• Provided records
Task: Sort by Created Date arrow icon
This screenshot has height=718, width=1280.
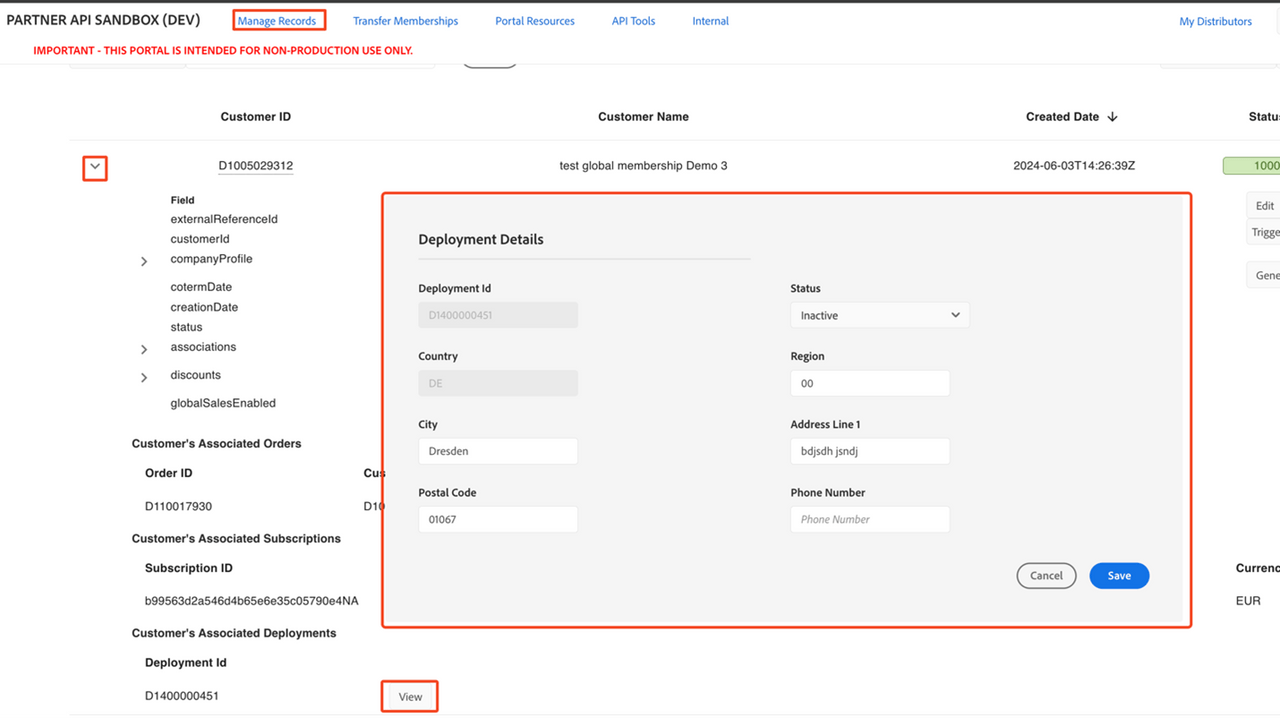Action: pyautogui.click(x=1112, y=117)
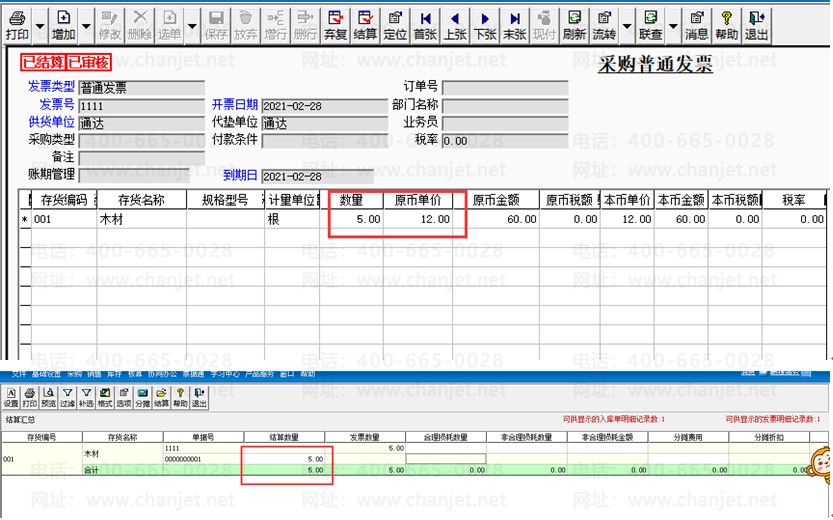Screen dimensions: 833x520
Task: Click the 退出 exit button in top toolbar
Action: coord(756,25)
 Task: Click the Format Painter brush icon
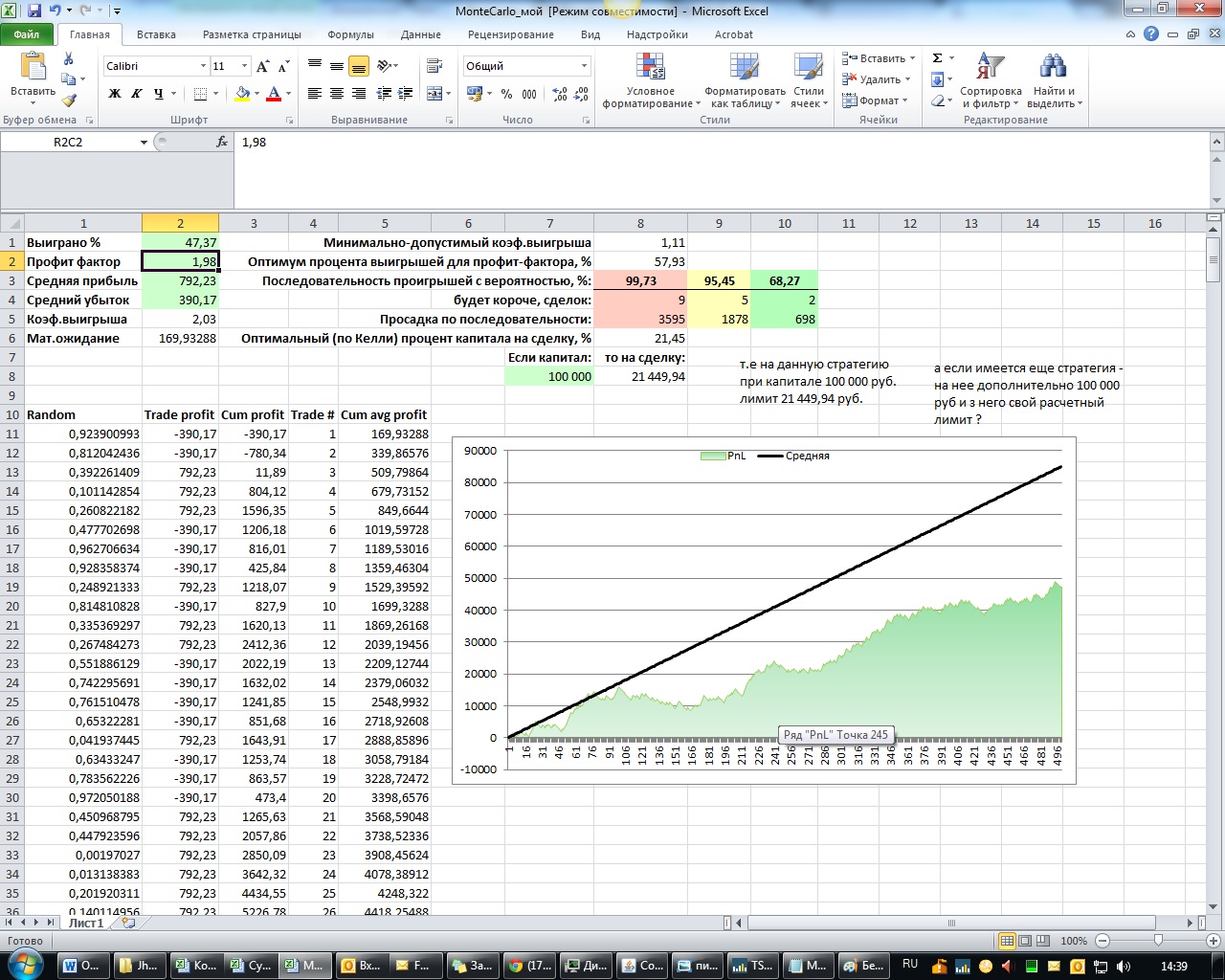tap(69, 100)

• To do
Which lines of the records contain the string "icon"? Pull out each of them in full.

• Written response
Task: Sort by Created Date arrow icon
 Task: Click the Format Painter brush icon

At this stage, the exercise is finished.